== What is expected ==
Leave out the lines before the one with "Select 首页 in the sidebar"; output that line and all remaining lines of the records exactly.

== Provided entries ==
=== Begin Enclosure ===

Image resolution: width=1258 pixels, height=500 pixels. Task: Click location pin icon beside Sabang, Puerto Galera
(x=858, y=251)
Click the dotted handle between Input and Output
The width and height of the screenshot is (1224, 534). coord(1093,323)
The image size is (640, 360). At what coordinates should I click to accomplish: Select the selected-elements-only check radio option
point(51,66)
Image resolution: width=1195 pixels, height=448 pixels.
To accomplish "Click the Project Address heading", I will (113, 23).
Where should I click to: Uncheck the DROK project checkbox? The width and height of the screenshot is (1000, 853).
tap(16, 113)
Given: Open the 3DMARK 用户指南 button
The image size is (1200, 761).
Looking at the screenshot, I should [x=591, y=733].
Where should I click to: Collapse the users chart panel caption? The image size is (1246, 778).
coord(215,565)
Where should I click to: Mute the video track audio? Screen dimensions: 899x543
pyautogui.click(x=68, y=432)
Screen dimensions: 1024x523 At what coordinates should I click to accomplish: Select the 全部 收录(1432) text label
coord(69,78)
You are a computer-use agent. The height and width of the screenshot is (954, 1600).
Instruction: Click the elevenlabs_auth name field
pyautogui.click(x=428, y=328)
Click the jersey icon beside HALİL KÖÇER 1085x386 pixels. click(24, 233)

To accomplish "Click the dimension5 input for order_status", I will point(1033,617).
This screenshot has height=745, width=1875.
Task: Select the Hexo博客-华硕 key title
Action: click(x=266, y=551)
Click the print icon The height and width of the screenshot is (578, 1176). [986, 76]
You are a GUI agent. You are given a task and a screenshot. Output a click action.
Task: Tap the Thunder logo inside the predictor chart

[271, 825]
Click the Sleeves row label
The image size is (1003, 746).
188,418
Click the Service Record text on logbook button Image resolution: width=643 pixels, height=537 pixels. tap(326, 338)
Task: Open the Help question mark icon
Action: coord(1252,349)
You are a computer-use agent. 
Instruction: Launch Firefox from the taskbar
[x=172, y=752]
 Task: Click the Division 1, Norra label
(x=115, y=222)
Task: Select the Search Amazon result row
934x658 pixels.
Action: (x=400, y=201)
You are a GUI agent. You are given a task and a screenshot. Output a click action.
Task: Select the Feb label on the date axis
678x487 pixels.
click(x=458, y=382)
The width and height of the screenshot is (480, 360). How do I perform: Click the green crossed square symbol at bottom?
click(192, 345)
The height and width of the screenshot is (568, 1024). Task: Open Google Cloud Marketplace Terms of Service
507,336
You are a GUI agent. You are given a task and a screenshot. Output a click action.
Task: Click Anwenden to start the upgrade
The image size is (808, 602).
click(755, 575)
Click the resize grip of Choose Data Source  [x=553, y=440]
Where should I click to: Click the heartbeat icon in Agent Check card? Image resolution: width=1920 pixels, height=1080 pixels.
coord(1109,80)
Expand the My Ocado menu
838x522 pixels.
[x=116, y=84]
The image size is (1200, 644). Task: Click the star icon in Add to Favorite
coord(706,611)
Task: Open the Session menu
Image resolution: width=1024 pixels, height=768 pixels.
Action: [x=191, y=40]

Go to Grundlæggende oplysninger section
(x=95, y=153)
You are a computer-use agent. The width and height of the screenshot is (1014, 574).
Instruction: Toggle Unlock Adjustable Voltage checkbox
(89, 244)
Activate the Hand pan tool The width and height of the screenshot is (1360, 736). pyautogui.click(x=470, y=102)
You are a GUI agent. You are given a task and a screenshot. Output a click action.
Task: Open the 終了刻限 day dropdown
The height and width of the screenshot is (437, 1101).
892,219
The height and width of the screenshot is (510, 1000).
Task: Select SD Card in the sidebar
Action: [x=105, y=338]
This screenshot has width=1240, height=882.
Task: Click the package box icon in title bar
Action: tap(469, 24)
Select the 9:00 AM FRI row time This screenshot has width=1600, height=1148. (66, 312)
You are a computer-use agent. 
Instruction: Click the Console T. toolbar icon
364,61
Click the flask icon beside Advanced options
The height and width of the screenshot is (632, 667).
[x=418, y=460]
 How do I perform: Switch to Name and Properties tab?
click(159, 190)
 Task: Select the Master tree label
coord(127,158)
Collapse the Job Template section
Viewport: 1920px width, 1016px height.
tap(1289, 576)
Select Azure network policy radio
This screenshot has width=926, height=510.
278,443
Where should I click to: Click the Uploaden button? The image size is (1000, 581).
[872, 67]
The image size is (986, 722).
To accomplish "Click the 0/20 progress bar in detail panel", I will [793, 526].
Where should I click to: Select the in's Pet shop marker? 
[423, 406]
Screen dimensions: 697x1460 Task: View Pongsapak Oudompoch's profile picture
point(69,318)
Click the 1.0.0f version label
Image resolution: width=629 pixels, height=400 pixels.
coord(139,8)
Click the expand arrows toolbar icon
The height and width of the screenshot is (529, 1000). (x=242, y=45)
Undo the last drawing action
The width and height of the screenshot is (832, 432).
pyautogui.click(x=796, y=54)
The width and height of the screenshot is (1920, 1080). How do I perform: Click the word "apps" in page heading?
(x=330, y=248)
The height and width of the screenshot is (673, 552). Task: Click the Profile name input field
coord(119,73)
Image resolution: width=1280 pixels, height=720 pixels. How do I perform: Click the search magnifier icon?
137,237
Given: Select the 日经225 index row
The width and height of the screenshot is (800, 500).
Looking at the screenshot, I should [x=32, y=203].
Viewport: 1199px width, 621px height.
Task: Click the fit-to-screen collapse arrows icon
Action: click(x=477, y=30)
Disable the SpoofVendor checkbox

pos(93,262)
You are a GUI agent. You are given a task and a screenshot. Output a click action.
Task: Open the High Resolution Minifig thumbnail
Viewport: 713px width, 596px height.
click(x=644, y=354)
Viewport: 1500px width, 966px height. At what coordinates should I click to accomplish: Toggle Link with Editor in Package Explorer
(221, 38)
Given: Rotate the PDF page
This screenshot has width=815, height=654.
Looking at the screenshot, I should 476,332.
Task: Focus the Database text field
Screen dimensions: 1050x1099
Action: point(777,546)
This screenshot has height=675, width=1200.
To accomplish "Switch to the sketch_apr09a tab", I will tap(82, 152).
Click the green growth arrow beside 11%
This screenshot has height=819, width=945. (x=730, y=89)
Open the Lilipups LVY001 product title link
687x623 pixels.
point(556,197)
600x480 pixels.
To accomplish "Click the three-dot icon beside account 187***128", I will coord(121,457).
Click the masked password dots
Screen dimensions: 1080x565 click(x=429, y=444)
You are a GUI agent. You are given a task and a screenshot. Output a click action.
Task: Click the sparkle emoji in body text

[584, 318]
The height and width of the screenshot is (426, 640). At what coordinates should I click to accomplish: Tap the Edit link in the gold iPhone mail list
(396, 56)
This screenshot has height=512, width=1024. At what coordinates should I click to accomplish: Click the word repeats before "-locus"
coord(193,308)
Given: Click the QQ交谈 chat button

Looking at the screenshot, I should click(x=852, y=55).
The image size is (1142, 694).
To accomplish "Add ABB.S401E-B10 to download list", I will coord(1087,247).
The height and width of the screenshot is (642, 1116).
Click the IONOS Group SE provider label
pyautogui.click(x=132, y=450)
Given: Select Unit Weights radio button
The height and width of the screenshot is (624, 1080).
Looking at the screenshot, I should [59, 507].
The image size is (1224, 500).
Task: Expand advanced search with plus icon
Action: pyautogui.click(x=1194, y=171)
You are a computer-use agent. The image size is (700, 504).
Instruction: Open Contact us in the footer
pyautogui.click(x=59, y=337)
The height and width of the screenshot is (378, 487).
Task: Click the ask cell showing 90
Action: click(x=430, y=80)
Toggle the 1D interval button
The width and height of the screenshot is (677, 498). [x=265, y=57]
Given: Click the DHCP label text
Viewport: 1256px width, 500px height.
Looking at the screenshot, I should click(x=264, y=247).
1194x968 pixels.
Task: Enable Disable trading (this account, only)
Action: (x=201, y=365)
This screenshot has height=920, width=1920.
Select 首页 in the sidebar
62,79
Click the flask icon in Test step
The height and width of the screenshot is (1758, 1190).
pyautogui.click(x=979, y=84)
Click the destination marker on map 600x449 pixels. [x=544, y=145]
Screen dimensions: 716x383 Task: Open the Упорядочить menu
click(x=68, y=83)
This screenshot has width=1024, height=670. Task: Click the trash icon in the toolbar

=== End Enclosure ===

== Answer box ==
Select 首页 in the sidebar
62,79
Click the flask icon in Test step
The height and width of the screenshot is (1758, 1190).
pyautogui.click(x=979, y=84)
Click the destination marker on map 600x449 pixels. [x=544, y=145]
Screen dimensions: 716x383 Task: Open the Упорядочить menu
click(x=68, y=83)
This screenshot has width=1024, height=670. Task: Click the trash icon in the toolbar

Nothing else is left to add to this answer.